I have always loved La Belle Excuse’s products. I have been using the olive oil for a while now. Unfortunately, now that I live in British-Columbia, their products are quite hard to find! So the last time I went to Quebec, I stole, from Léa, one of the products the company had sent us so I could test out this lemon and white balsamic vinegar.  I was very curious to find out more about this product as I found it very inspiring.  #LemonLover

Biscuits citronnés fourrés à la crème (Vegan) | Sparks and Bloom

I loved this lemon and white balsamic vinegar so much that I had to create this recipe of vegan cream-filled lemon cookies. Yep, that’s right; vinegar in cookies! #YepYep

After many recipe tests, I can now present you this perfectly balanced lemon cookie. It’s the perfect mix of crunchy and chewy, plus it’s filled with a lemony cream that tastes like heaven. So here is my recipe of vegan cream-filled lemon cookies. Honestly, what else can you ask for?

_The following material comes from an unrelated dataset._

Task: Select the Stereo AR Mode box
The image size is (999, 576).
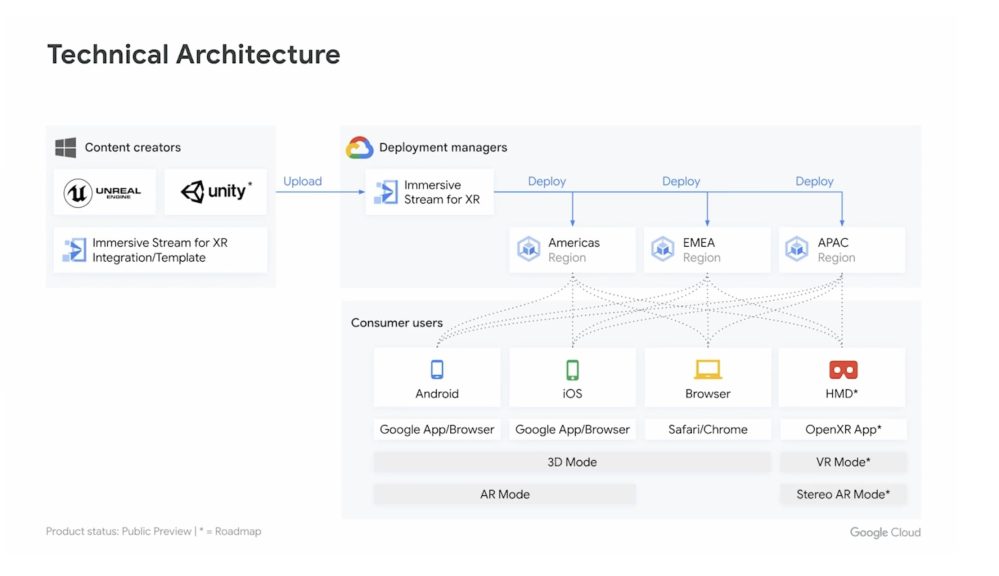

Vegan cream-filled lemon cookies

20 cookies
Portions

20 minutes
Prep time

12 minutes
Cook time


Pause time

Vegan | To go

Biscuits citronnés fourrés à la crème (Vegan) | Sparks and Bloom

Ingredients

For the “egg”

2 tsp. grounded flax seed
3 tsp. of fresh lemon juice
2 tsp. of water

For the cookie

The zest of 1 lemon
1/3 cup of vegan butter ( I used Earth Balance )
1/2 cup of sugar
1 tbsp. of La Belle Excuse’s lemon and white balsamic vinegar
1 tsp. of baking soda
2 tbsp. of soya milk or any other vegan milk
3/4 cup of all-purpose flour
1 pinch of salt

For the creamy filling

The cream of 1 can of coconut milk (400ml)
1/4 cup of sugar
2 tsp. of fresh lemon juice
The zest of ½ lemon

Preparation

  1. Preheat the oven to 350F.
  2. In a small bowl, stir in all the ingredients “ FOR THE EGG”.
  3. In another small bowl, stir in the lemon & white balsamic vinegar and the baking soda (careful it will bubble up)!
  4. In the bowl of an electric mixer at high intensity, cream sugar, butter and lemon zest until light and fluffy.
  5. At low speed, gradually add the “egg” the vinegar mix and the rest of the ingredients “FOR THE COOKIE”.
  6. Mix until well combined.
  7. Cover a baking tray with parchment paper.
  8. Spoon the mixture into a pastry bag with a plain tip (or in a Ziploc bag with the end cut off) and pipe the cookies about the size of a 2$, spacing them evenly.
  9. Bake the cookies for 10 to 12 minutes at the center of the oven, or until they are golden brown. Let cool.
  10. In the bowl of an electric mixer at high intensity, stir in all the ingredients “FOR THE CREAMY FILLING” and beat until the cream forms stiff peaks.
  11. Spoon the mixture into a pastry bag with a plain tip.
  12. At the time of serving, fill the cookie with the cream and cover with another cookie, repeat this step until all the cookies are filled with cream. 😉

Tips and tricks

For a crunchy cookie, fill the cookies before serving.
To separate the cream from the coconut milk, you must place a can of coconut milk in the fridge for 8 hours. Gently take the can out of the fridge and open the lid. You can now discard the coconut water and keep the cream for your recipe!